* [What you have to do]
In how many lines of the material does the string "screenshot" appear, with uppercase and lowercase treated as different? Reply with the number alone.
□ □ □ □ □
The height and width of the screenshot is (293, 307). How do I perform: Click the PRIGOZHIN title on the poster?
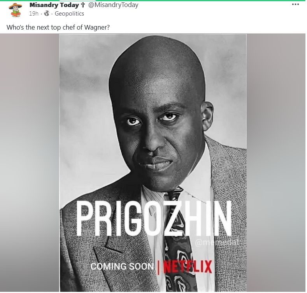(x=154, y=218)
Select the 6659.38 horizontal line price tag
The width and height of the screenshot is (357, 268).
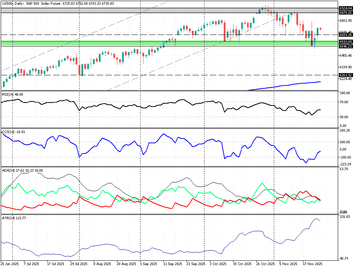[345, 35]
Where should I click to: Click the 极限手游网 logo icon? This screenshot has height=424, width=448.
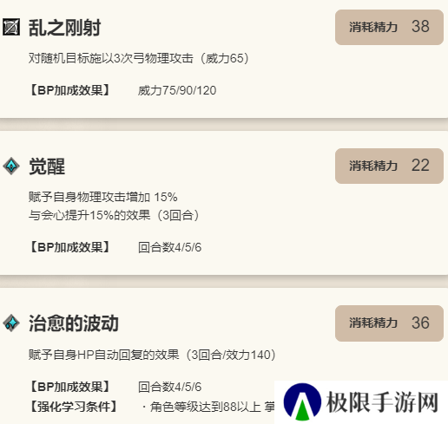(x=302, y=402)
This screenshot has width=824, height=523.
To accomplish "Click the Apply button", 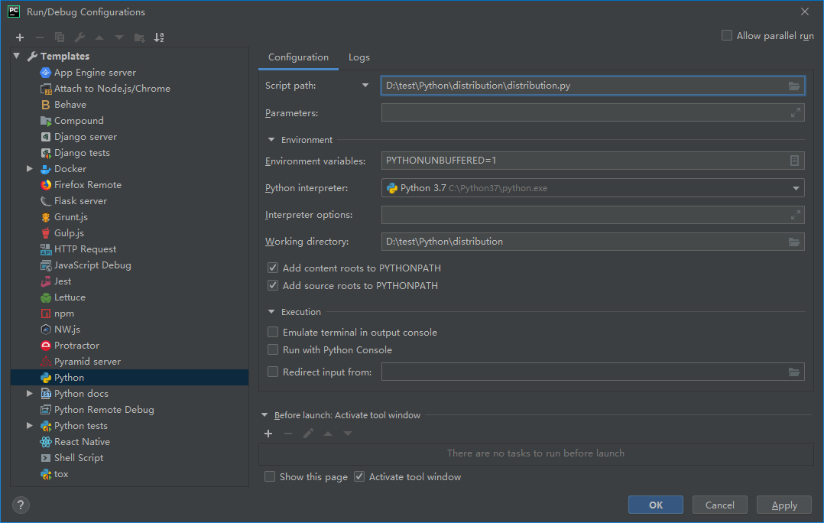I will (x=783, y=505).
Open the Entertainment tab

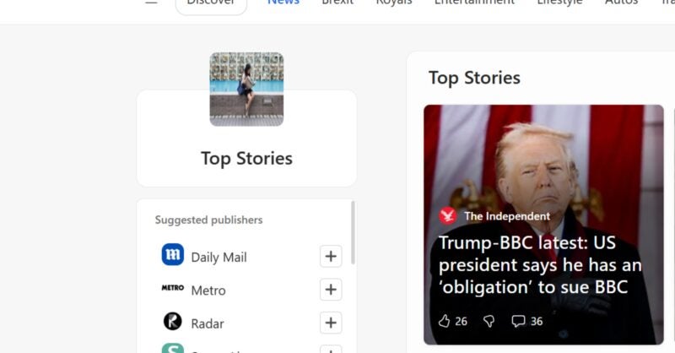[474, 3]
□ □ □ □ □
* [The solution]
4